POISON

Cette traduction représente ordinairement l'hébreu rôch, nom d'un
poison végétal qui n'est pas identifié avec certitude ( ciguë,
pavot? ), et qui est mis le plus souvent en parallèle avec l'absinthe
( voir ce mot, et Fiel ); le terme est toujours employé au sens
figuré ( Am 6:12,De 29:18 32:32 ), quelquefois appliqué à des eaux
empoisonnées ( Jer 8:14 9:15 23:15 ), ou bien au venin des
serpents ( De 32:33,Job 20:16 ).

Mais celui-ci est plus souvent appelé khémâh ( d'une rac.
exprimant l'idée de chaleur brûlante ), en parallélisme une fois avec
rôch ( De 32:33 ), d'autres fois avec dents ( ou langue ) de
l'aspic ( De 32:24,Ps 58:5 140:4 ); et ce terme s'applique enfin
une fois, par métaphore, aux blessures causées par les flèches du
Tout-Puissant ( Job 6:4 ). Ainsi les deux mots hébreux confondent
les poisons d'origine végétale et animale qu'on distingue
aujourd'hui: le vénéneux et le venimeux. Dans 2Ro 4:40 est
exprimée la crainte d'un empoisonnement par un potage de plantes
amères, peut-être vénéneuses ( voir Concombre, 3 ).
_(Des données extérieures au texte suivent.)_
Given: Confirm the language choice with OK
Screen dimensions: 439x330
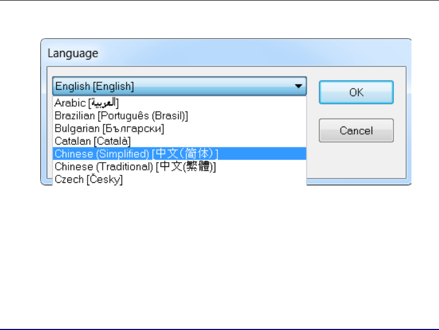Looking at the screenshot, I should pyautogui.click(x=356, y=92).
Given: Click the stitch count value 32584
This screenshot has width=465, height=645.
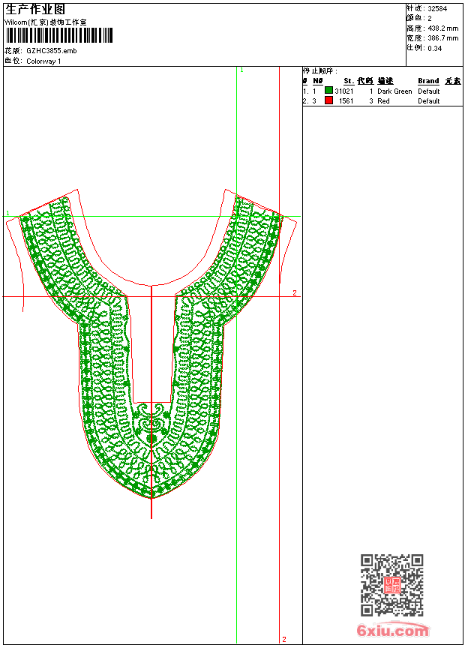Looking at the screenshot, I should coord(437,8).
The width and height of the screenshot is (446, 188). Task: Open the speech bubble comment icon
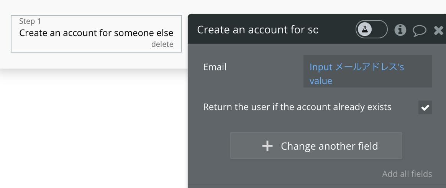[x=420, y=30]
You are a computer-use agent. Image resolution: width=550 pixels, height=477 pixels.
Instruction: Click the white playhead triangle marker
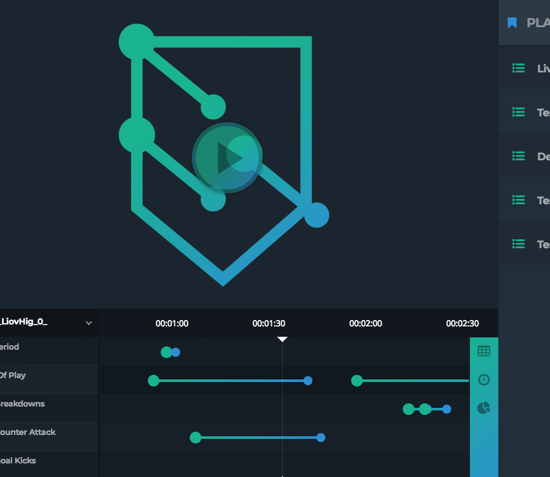(282, 339)
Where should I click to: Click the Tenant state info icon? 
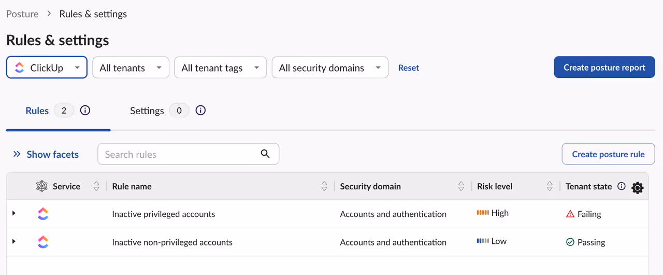click(622, 186)
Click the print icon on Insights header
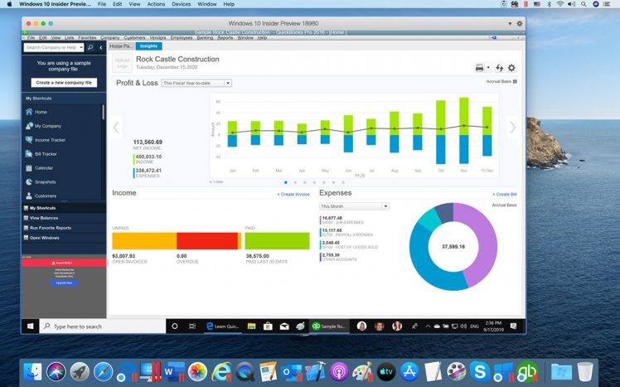 (x=479, y=68)
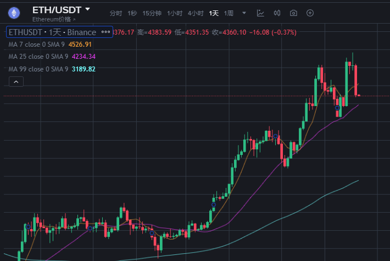The width and height of the screenshot is (390, 261).
Task: Choose the 4小时 interval
Action: pos(194,13)
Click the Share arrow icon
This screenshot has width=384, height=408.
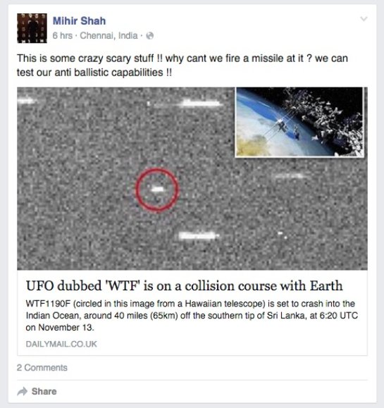[x=23, y=391]
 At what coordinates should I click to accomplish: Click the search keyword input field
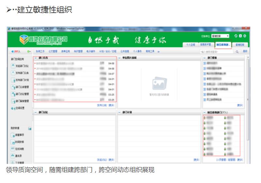(x=216, y=51)
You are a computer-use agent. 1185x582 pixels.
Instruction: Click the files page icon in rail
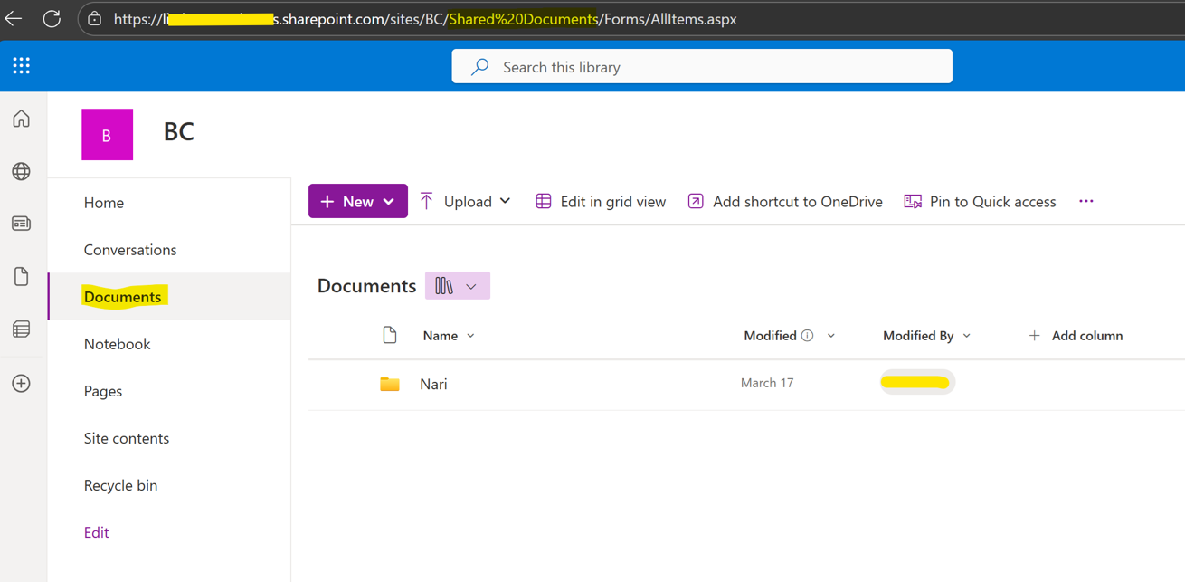tap(22, 276)
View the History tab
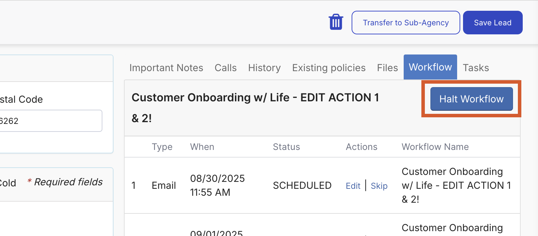This screenshot has width=538, height=236. pos(264,68)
La prédiction de Jésus, dans l'appendice de Marc: ( Mr 16:18 )
«Si les croyants boivent quelque breuvage mortel il ne leur fera
point de mal», est absolument isolée dans le N.T. tout entier. C'est
d'elle sans doute que s'inspirèrent bien des légendes à ce sujet:
d'après Papias, cette expérience aurait été celle de Joseph Barsabas
de Ac 1:23 ( Eusèbe, H.E., III, 39 ); d'après saint Augustin,
celle de l'apôtre Jean; beaucoup plus tard, Théophylacte ( XI e
siècle ) fera allusion aux «nombreuses personnes qui ont bu des
poisons sans dommage grâce au signe de la croix»!

-Voir enfin le sens figuré du «venin mortel» de la langue, dans
Jas 3:8,Ro 3:13, inspirés de Ps 140:4.